For typical black-text-on-white-paper pages, use ImageMagick to convert the tif/jp2/whatever to pbm format. PBM format is bitonal - every pixel is either fully black or fully white. Thus converting the bulk of a scan to this format gives you huge compression. Generally "convert page1.tif page1.pbm" gives you a sensible result, though you can fiddle around with manual thresholding if you want. It all depends on how much effort you are willing to invest in learning ImageMagick. DjVuLibre's cjb2 encoder will convert a PBM image into a DjVu file for you.

For pages with illustrations, convert to PGM for greytone images, or PPM for colour images.

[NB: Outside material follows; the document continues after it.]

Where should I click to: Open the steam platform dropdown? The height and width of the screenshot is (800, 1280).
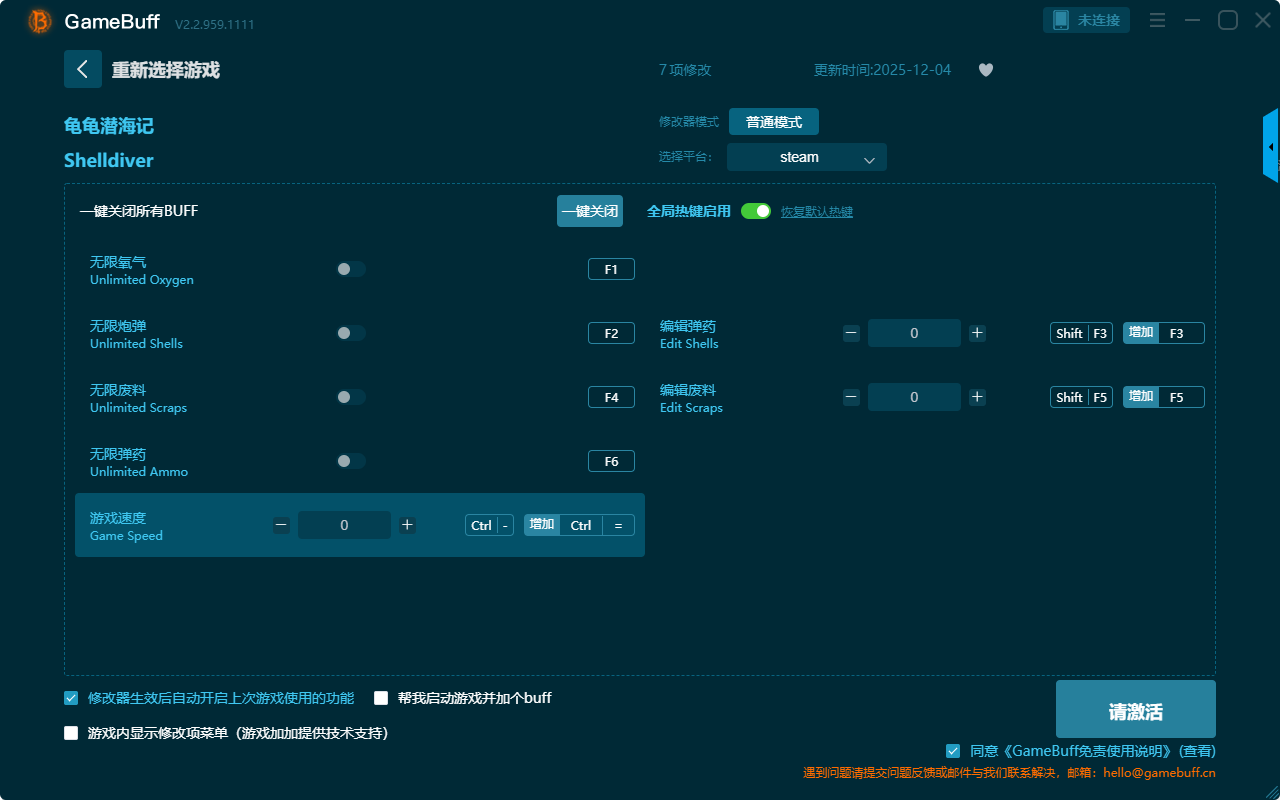806,157
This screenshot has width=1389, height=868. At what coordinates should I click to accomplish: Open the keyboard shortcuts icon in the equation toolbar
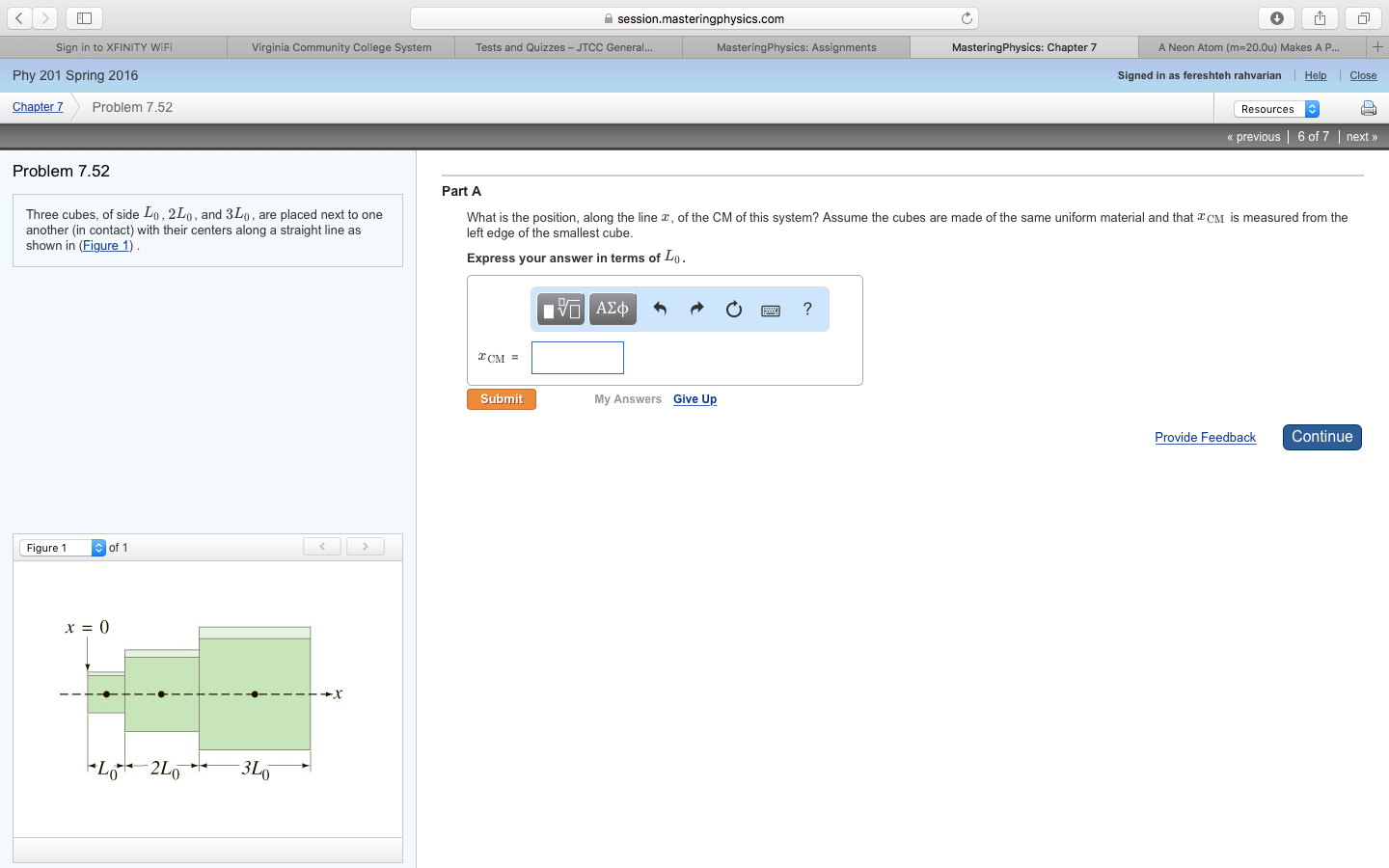click(770, 309)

Then use DjVuLibre's c44 encoder to encode to DjVu.

Finally, use DjVuLibre's djvm to compile all the single-page djvu files into a single multi-page djvu. I find that listing all the files at once under the -c option doesn't work. You need to append one page at a time.

As for how to manage it all, rather than scripting, I find I get much more control and much more flexibility by enumerating the pages in a spreadsheet, and using formulae to construct the desired commands. e.g you can easily specify which pages should be treated as bitonal, which greyscale, and which colour, and define your formulae to produce the desired command for each case. Having done that, it is just a matter of copying a column of commands, and pasting it to the command line. It is a bit lowbrow, but it really does work well.

Hesperian 11:51, 27 September 2009 (UTC)

What's the quality of the DjVu you get when you a bi-tonal input? I've been using pdf2djvu because it doesn't reduce the colors of the PDF images when converting to DJVU and I get a nice, smooth looking result. Do DJVUs from bi-tonal images look good (or at least decent and not choppy) when all is said and done?—Zhaladshar (Talk) 13:01, 27 September 2009 (UTC)
Make up your own mind:
  • Pages from the Internet Archive version of An introduction to physiological and systematical botany typically look like this.
  • The IA version was missing a couple of pages, which I obtained elsewhere and shoe-horned in, having converted then to bitonal then encoded into DjVu using the bitonal encoder. Those pages look like this and this.
Hesperian 13:17, 27 September 2009 (UTC)
That answers my question. Thanks.  :) The quality isn't bad at all.—Zhaladshar (Talk) 13:24, 27 September 2009 (UTC)
To give an idea of what can be achieved, I managed to fit File:History of West Australia.djvu into 69Mb—not bad for 652 physically large pages at 200 dpi, including about forty plates that had to be retained in greyscale. It works out to about 250 pixels per bit; that's some serious compression. Hesperian 13:43, 27 September 2009 (UTC)